Location: Contaminant Fate and Transport ResearchTitle: Impacts of bridging complexation on the transport of surface-modified nanoparticles in saturated sand) Author
Submitted to: Journal of Contaminant Hydrology
Publication Type: Peer Reviewed Journal
Publication Acceptance Date: 5/21/2012
Publication Date: 5/28/2012
Publication URL: www.ars.usda.gov/SP2UserFiles/Place/53102000/pdf_pubs/P2367.pdf
Citation: Torkzaban, S., Wan, J., Tokunaga, T.K., Bradford, S.A. 2012. Impacts of bridging complexation on the transport of surface-modified nanoparticles in saturated sand. Journal of Contaminant Hydrology. 136-137:86-95. Interpretive Summary: Many natural and engineered particles in groundwater environments have negatively charged functional groups on their surfaces. The objective of this research was to investigate the interaction of these functional groups with clay in the presence of positively charged ions. Results indicated that calcium acted as a bridge between clay and virus sized particles to significantly enhance their retention in aquifers. This information will be of interest to scientists and engineers concerned with predicting the transport of viruses and engineered nanoparticles in soils and aquifers.
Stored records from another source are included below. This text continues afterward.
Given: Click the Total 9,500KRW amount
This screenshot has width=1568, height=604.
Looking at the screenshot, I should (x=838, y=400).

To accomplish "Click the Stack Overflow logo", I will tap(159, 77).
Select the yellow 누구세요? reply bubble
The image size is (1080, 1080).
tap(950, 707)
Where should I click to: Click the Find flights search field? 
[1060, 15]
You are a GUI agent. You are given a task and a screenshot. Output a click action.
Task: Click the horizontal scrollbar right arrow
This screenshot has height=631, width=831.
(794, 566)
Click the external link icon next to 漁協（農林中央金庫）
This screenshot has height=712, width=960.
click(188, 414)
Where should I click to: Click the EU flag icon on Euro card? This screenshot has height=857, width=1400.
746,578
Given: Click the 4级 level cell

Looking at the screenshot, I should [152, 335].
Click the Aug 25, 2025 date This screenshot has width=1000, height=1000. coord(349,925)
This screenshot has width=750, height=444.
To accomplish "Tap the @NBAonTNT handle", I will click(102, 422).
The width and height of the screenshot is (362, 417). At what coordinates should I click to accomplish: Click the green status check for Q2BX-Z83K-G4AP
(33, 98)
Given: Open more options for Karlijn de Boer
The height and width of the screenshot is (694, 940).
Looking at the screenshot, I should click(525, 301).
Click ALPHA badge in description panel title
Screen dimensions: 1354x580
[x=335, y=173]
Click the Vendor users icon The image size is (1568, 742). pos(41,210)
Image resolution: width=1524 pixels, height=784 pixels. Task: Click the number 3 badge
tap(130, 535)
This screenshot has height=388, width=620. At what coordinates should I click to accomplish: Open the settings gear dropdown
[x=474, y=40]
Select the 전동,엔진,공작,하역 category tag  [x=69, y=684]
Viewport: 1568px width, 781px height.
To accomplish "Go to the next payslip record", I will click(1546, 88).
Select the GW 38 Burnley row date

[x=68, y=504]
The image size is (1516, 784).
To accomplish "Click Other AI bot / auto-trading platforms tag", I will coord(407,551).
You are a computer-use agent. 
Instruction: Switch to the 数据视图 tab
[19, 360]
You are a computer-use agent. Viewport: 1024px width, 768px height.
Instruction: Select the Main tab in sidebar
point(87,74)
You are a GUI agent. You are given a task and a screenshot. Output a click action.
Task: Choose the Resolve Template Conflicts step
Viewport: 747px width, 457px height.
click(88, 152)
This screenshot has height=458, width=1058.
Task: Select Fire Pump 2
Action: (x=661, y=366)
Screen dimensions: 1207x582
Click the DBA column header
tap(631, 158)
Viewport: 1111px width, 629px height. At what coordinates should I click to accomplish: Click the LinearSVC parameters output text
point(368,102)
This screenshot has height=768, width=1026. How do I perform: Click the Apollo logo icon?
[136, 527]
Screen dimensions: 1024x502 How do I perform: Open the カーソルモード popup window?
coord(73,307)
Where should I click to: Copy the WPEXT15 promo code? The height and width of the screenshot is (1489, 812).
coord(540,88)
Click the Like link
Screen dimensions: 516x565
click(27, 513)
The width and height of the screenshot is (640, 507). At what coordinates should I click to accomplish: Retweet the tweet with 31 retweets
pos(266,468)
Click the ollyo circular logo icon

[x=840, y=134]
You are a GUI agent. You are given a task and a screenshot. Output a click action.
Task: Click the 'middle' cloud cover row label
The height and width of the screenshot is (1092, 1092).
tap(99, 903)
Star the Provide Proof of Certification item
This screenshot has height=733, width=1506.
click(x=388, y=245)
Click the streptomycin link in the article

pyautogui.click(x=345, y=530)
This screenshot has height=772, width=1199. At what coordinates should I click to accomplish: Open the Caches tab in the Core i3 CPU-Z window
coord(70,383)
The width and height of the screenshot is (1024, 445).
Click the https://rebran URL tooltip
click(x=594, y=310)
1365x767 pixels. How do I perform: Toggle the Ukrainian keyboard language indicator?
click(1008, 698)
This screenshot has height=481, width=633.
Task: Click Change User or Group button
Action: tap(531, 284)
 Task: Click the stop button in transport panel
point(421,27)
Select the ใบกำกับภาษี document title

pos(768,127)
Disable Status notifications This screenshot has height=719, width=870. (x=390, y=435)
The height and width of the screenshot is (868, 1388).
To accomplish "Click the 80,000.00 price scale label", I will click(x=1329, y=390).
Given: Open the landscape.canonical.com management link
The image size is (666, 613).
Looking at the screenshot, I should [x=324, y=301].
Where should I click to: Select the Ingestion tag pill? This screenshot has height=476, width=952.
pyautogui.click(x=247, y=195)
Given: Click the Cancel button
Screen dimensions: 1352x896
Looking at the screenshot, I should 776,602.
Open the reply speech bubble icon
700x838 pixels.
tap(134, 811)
Technical Abstract: The transport of polyacrylic acid capped cadmium telluride (CdTe) quantum dots (QDs) and carboxylate-modified latex (CML) nanoparticles (NPs) was studied in packed columns at various electrolyte concentrations and cation types. The breakthrough curves (BTCs) of QDs and CML NPs in acid-treated Accusand showed significant amounts of increasing deposition with 0.5, 1, and 2 mM Ca2+, but only minute deposition at 50 and 100 mM Na+. Negligible QD and CML NP deposition occurred at 2 mM Ca2+ in columns packed with ultrapure quartz sand that was similar in size to the Accusand. These observations are not inconsistent with interpretations based on Derjaguin-Landau-Verwey-Overbeek (DLVO) calculations of interaction energies. Scanning electron microscopy (SEM) and energy-dispersive X-ray (EDX) analysis demonstrated that there were regions on the acid-treated Accusand covered with small amounts of clay that were absent on the ultrapure quartz sand. A salt cleaning method was therefore used to remove the clay from the acid-treated Accusand. The BTCs of QDs and CML NPs in this acid+salt treated Accusand exhibited much less deposition at any given Ca2+ concentration compared to those obtained from the acid-treated sand. SEM images showed that most of the QD deposited in acid-treated Accusand occurred on clay surfaces. Unlike our results with QD and CML NPs, negligible deposition of bare silica NPs occurred at 5 and 10 mM Ca2+ in acid-treated Accusand. The high deposition of QD and CML NPs was therefore attributed to cation bridging in which Ca2+ serves as a bridge between the cation exchange locations on the clay and carboxyl functional groups on the QD and CML NPs, which were absent on the bare silica NPs. Our results suggest that the transport of carboxylic ligand-modified NPs may be limited in subsurface environments because of the ubiquitous presence of clay and divalent cations.